As I write this, your great grandfather (my grandfather) was just admitted to the hospital and is likely awaiting heart bypass surgery. Being the oldest grandchild, I have many years of memories with your great grandfather. Everything from riding horses, to working in the Christmas trees, to seeing him at my basketball games. And likely my favorite memory of all, a month-long trip with him in his RV on the Alaska and Cassiar highways to Anchor Point, Alaska, and back. I even lived at his place in his bunkhouse for several months soon after college.
We don’t yet know what the outcome of the next few days will bring for your great grandfather. However, it has really caused me to pause this morning and examine some of the stress and priorities in my own life at this point.
Time Well Spent.
In this past year, really since you were born, I have really adjusted how I allocate my time. I have spent a large amount of time with you and your mother in your first year of life, taking off many work days in order to soak up as much of this time as possible (and in order to give your mother a break from watching you all the time). I am so, so, grateful that I made the decision to prioritize our time as a family as we figure out how to adjust to what life looks like with a child. I don’t, and know I never will, regret the amount of time that I took off from work to be with you and your mother.

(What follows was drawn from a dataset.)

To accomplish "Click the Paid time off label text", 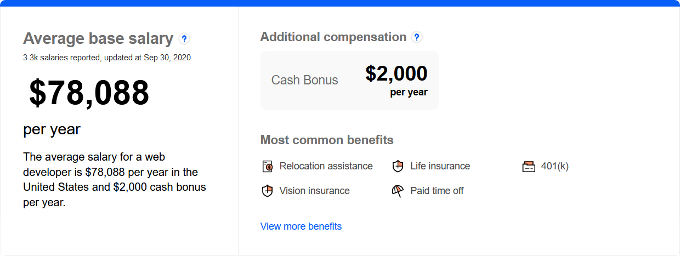I will (x=437, y=191).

To my surprise, the business has continued to grow even with less time spent over this past year. However, I do know that there was potential for it to have grown even more if I had spent more time in it. And now, as you continue to grow up, I am beginning to feel some, perhaps unfounded, guilt that I am not growing my business to what it could be due to the reduced amount of time spent on it. There is a very large demand for independent financial planners right now and so many people that could benefit from sound financial advice. And I truly do enjoy my work and helping people plan for the future. I struggle in finding the right balance.
However, this brings us back to right now, and to your great grandfather. We truly don’t know how much time any of us have. I hope to have many more years with my grandfather. But in the simple words of Gandalf “All we have to decide is what to do with the time that is given to us.” My top jobs right now are “husband” and “father”. So much in life consists of trade-offs. I now have the benefit of hindsight with this past year and am able to see that the trade-offs I made were the right ones. And I have decided to continue to make these tradeoffs in the future.
Growth or success in other areas of my life will continue to take a backseat to striving to be a Godly and present husband and father. I have little doubt that 10, 20, and 50 years from now I will ever say, “I really wish I had spent more of my time building my business instead of with my family.”
I hope that you too will see, early on in your life, the benefit of prioritizing those things that are truly important. It will lead to a much fuller life and one with far less regret.